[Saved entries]

###

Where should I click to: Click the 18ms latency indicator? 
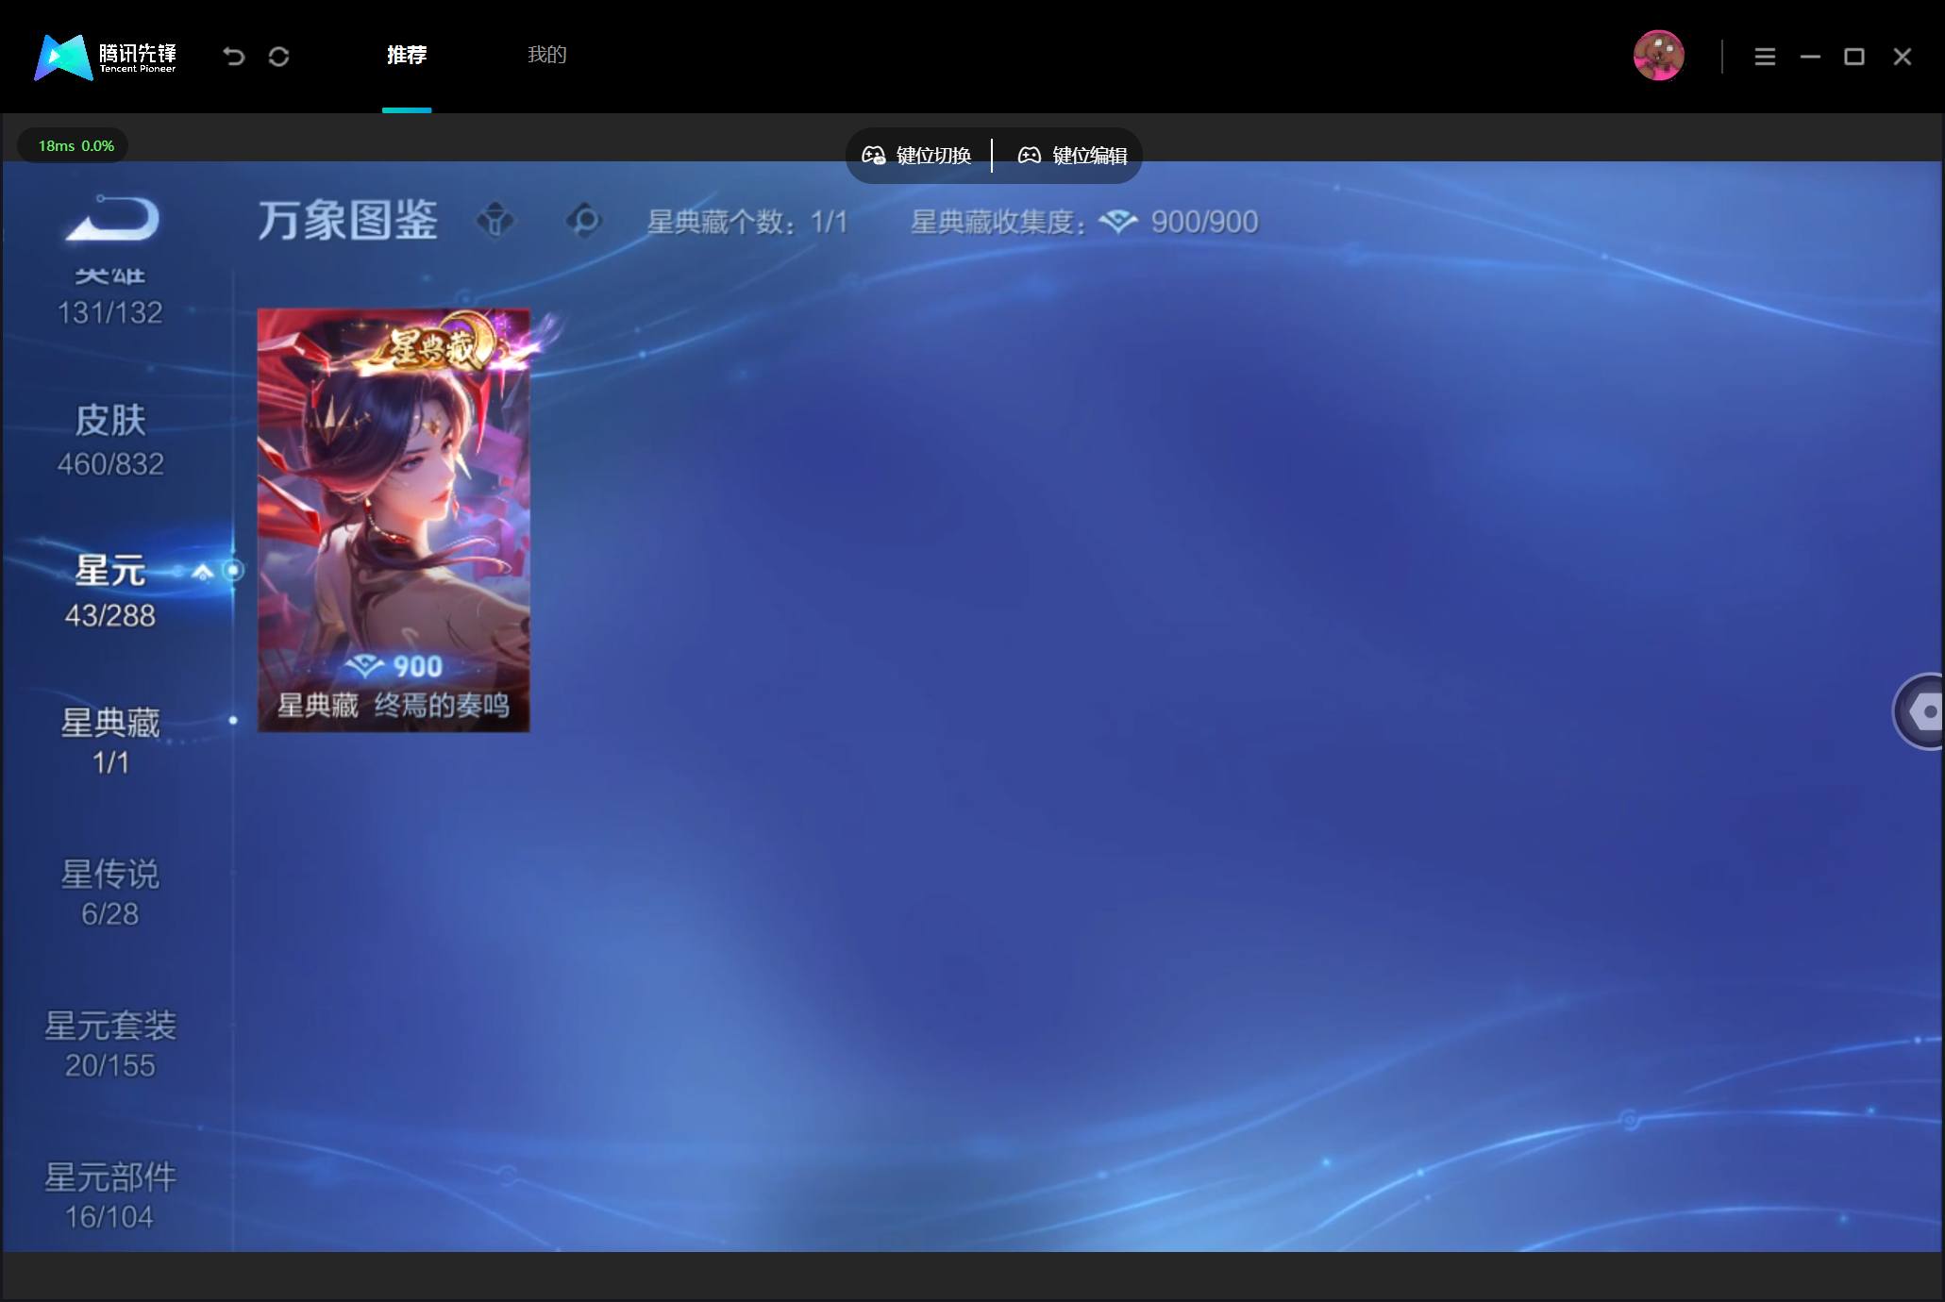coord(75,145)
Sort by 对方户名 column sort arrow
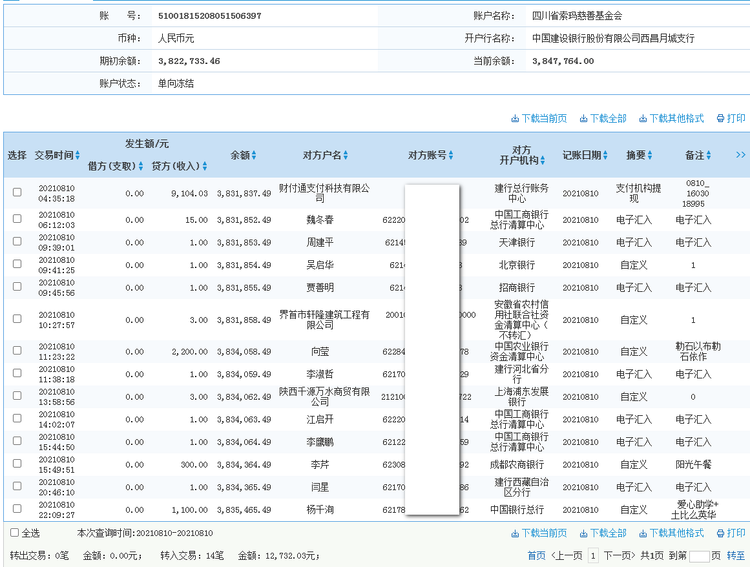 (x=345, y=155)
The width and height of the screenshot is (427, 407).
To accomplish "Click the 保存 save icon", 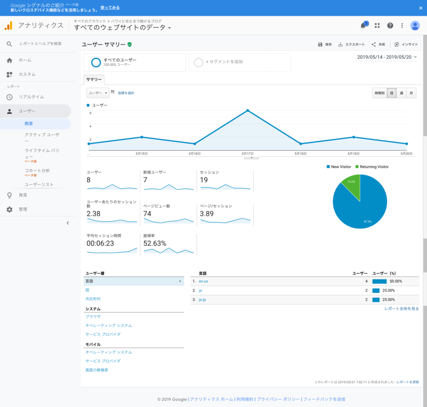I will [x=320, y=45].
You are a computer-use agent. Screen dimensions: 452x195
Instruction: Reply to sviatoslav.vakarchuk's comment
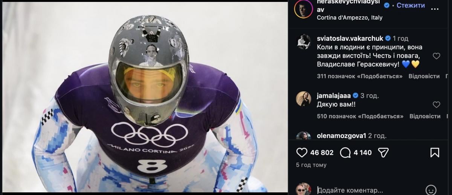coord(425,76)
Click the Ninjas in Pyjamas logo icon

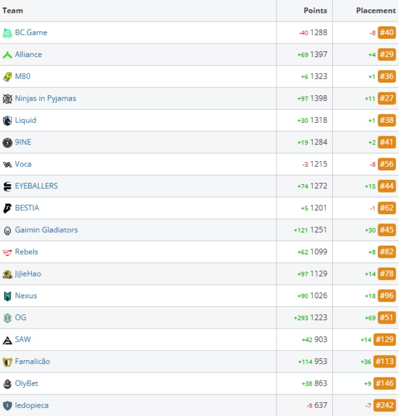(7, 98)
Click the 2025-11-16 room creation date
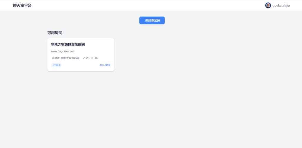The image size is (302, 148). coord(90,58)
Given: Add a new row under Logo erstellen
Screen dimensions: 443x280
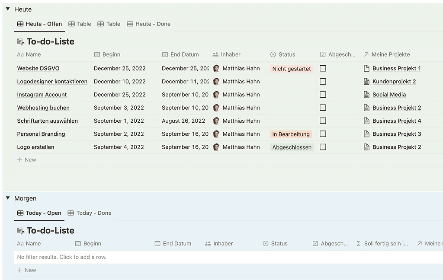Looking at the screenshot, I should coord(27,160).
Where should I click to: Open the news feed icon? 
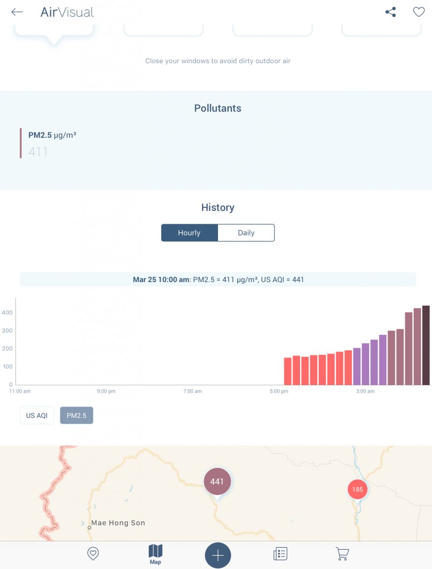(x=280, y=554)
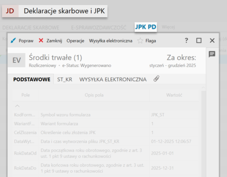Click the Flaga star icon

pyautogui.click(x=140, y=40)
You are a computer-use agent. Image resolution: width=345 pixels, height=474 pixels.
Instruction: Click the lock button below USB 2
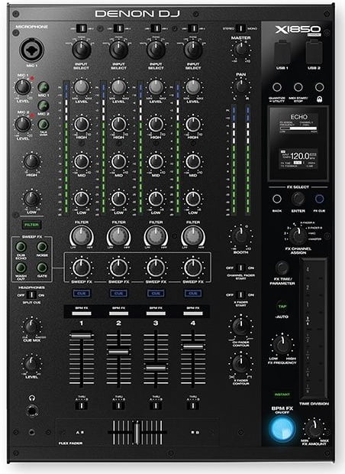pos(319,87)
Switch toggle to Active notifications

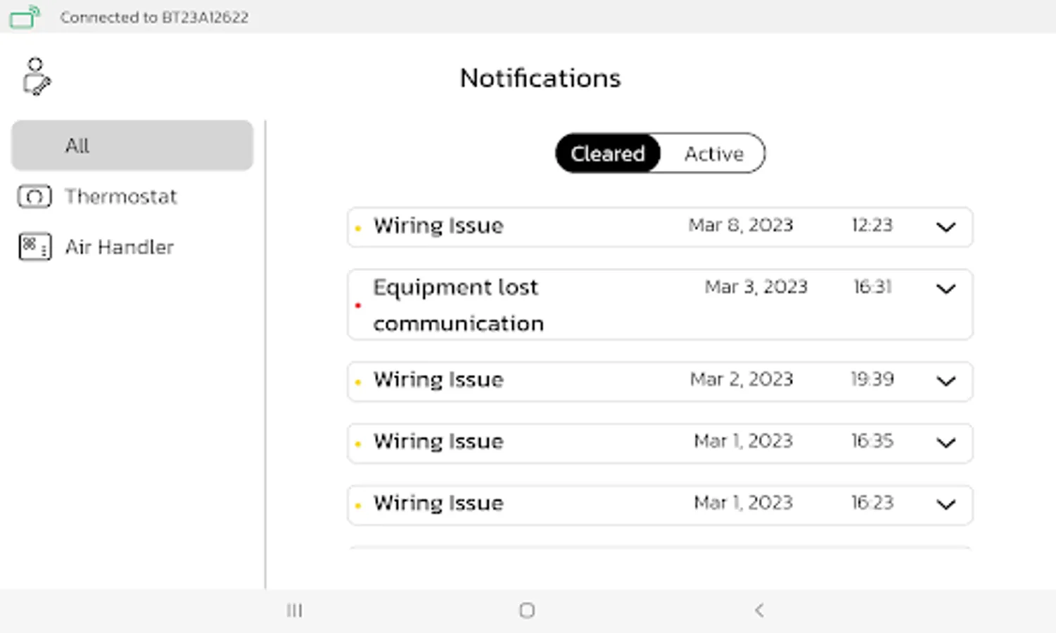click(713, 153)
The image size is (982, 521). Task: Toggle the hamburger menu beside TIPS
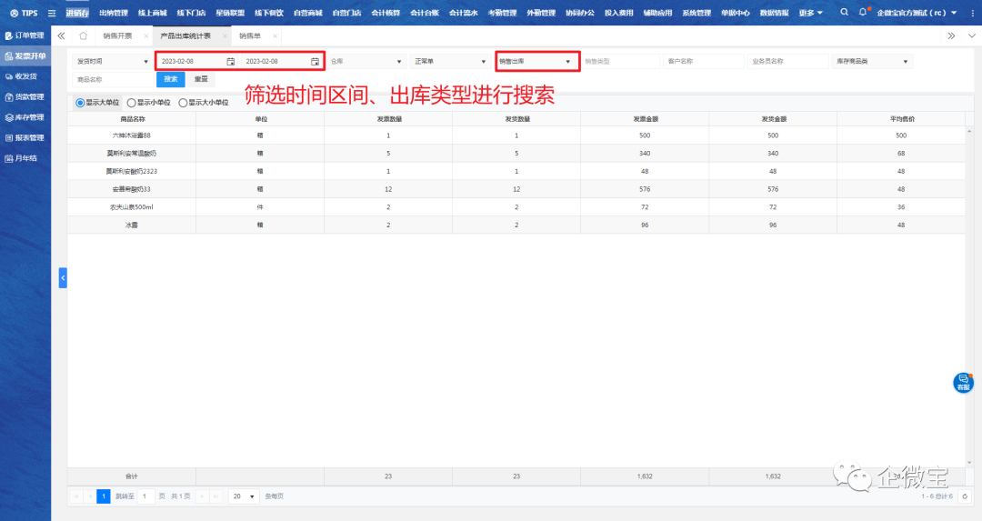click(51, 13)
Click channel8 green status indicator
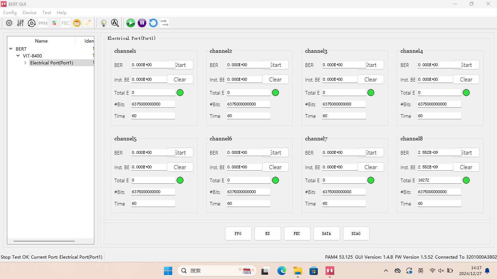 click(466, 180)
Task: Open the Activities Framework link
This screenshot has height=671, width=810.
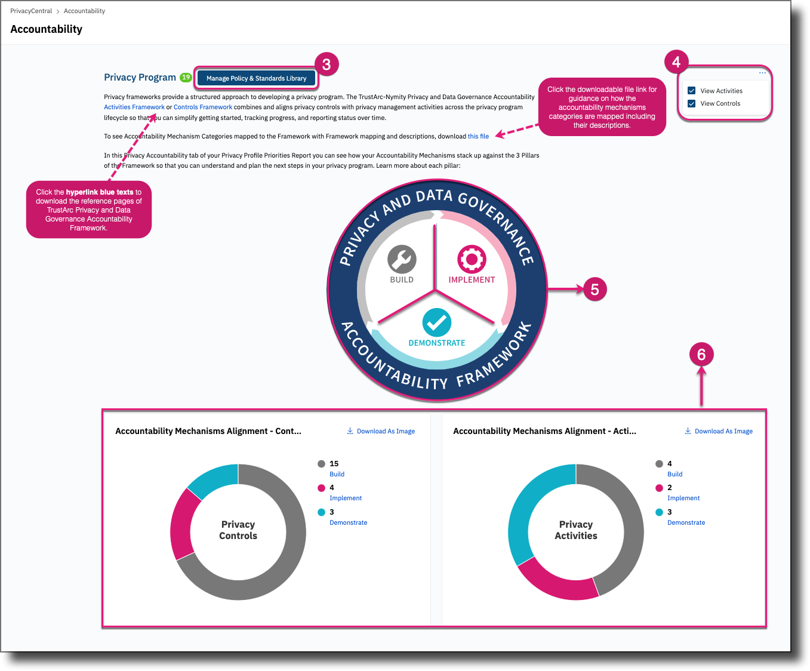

###

◆ AIM
Can you format the data in the stretch from the line containing "You are a computer-use agent. Image" through the line containing "click(51, 13)" as a two-column CSV with the columns text and answer, one row per text-and-answer pair, each value in a single quoted field with line breaks turned into spaces and the pictures left out?

◆ RIGHT ANSWER
text,answer
"You are a computer-use agent. Image resolution: width=345 pixels, height=474 pixels. Instruction: Click the lock button below USB 2","pos(319,87)"
"Switch toggle to Active notifications","click(713, 153)"
"The image size is (982, 521). Task: Toggle the hamburger menu beside TIPS","click(51, 13)"